### Your goal
Please retype the listing exactly as it appears, skipping each picture.

··········

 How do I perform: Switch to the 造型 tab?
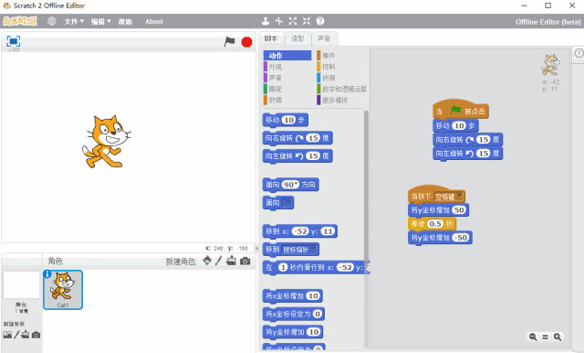coord(297,38)
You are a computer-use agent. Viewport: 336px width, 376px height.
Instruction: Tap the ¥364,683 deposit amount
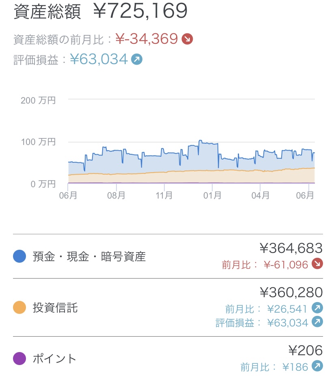click(291, 248)
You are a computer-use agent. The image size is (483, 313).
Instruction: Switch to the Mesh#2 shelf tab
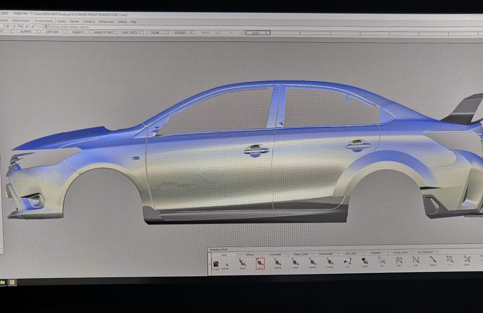point(375,253)
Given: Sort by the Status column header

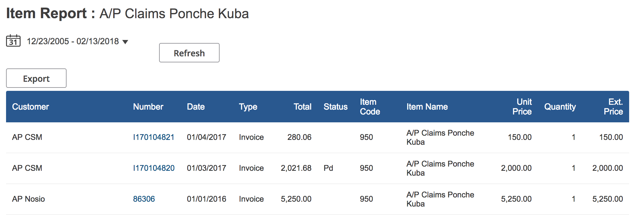Looking at the screenshot, I should tap(335, 107).
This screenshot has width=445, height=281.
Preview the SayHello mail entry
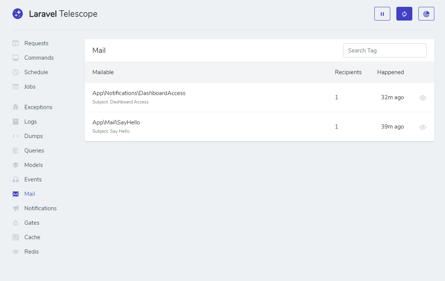point(423,127)
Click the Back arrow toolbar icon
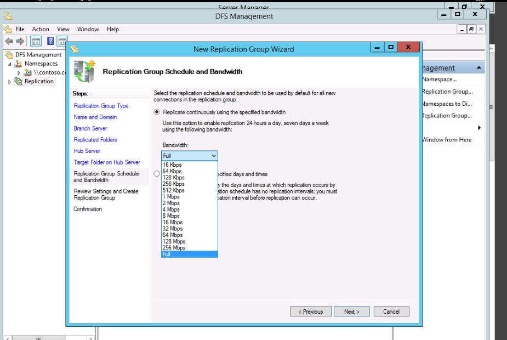The image size is (507, 340). (x=9, y=41)
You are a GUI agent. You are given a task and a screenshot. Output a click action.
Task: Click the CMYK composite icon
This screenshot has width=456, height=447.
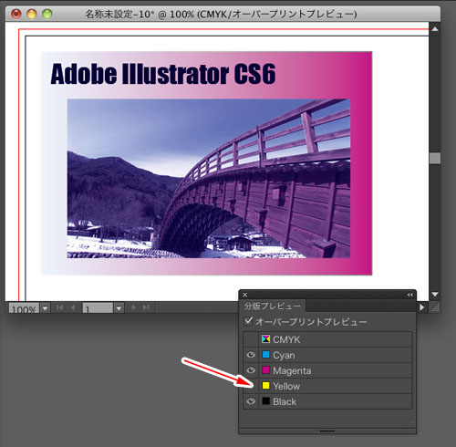click(265, 339)
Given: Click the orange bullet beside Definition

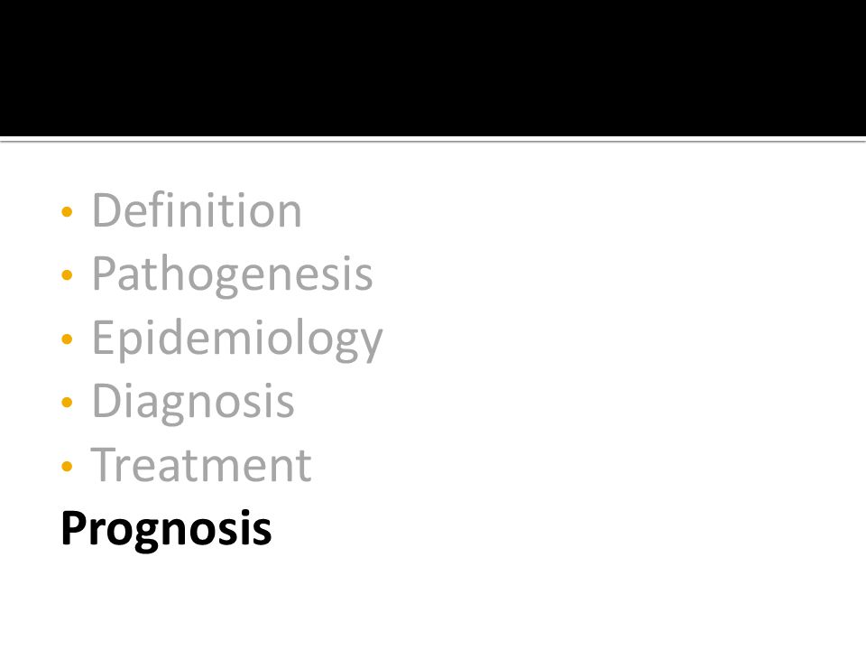Looking at the screenshot, I should pyautogui.click(x=67, y=211).
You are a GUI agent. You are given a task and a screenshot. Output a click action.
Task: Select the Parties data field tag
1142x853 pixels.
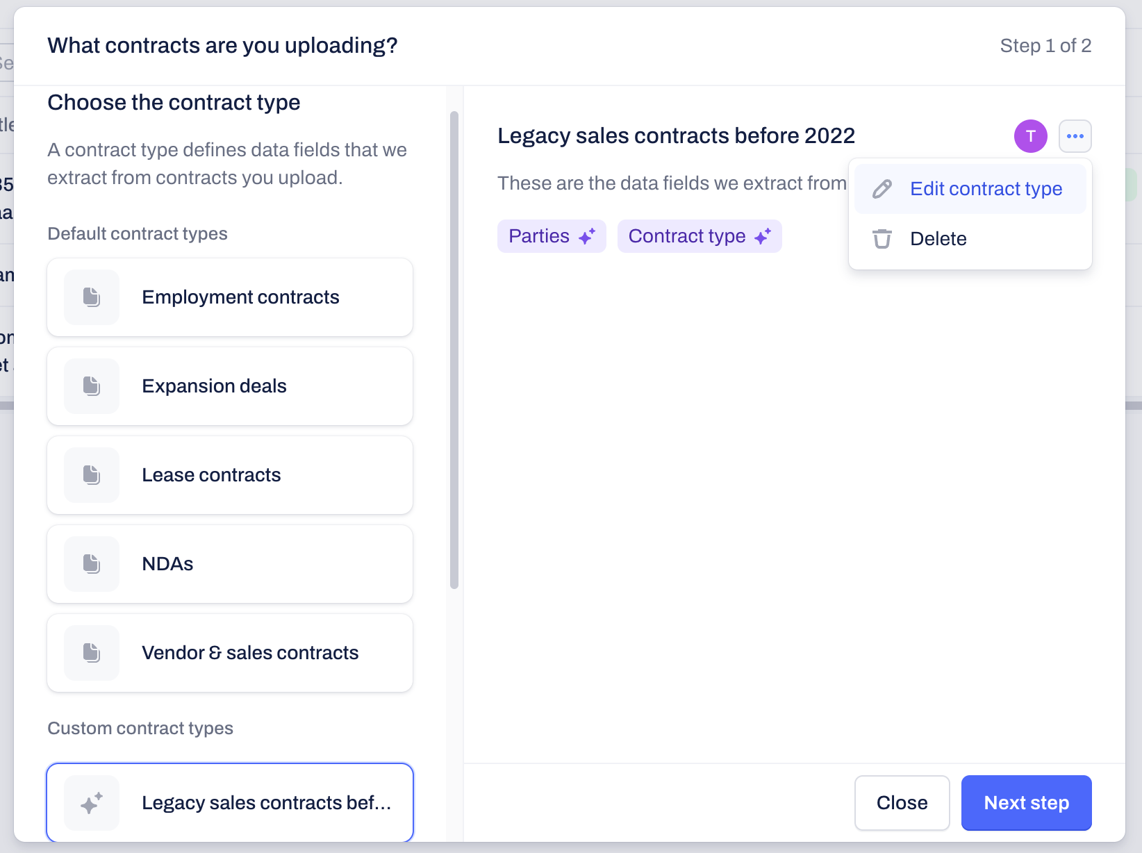tap(552, 236)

··········

### Response
 How do I perform: Switch to the 造型 tab?
coord(297,38)
You are a computer-use agent. Viewport: 336px width, 376px height.
Instruction: Tap the ¥364,683 deposit amount
click(291, 248)
You are a computer-use agent. The image size is (483, 313).
Instruction: Switch to the Mesh#2 shelf tab
point(375,253)
Given: Sort by the Status column header

Looking at the screenshot, I should tap(335, 107).
This screenshot has width=445, height=281.
Preview the SayHello mail entry
point(423,127)
Click the Back arrow toolbar icon
The image size is (507, 340). (x=9, y=41)
You are a GUI agent. You are given a task and a screenshot. Output a click action.
Task: Click the CMYK composite icon
This screenshot has width=456, height=447.
click(265, 339)
Given: Click the orange bullet beside Definition

Looking at the screenshot, I should pyautogui.click(x=67, y=211).
You are a GUI agent. You are given a task and a screenshot. Output a click action.
Task: Select the Parties data field tag
1142x853 pixels.
tap(552, 236)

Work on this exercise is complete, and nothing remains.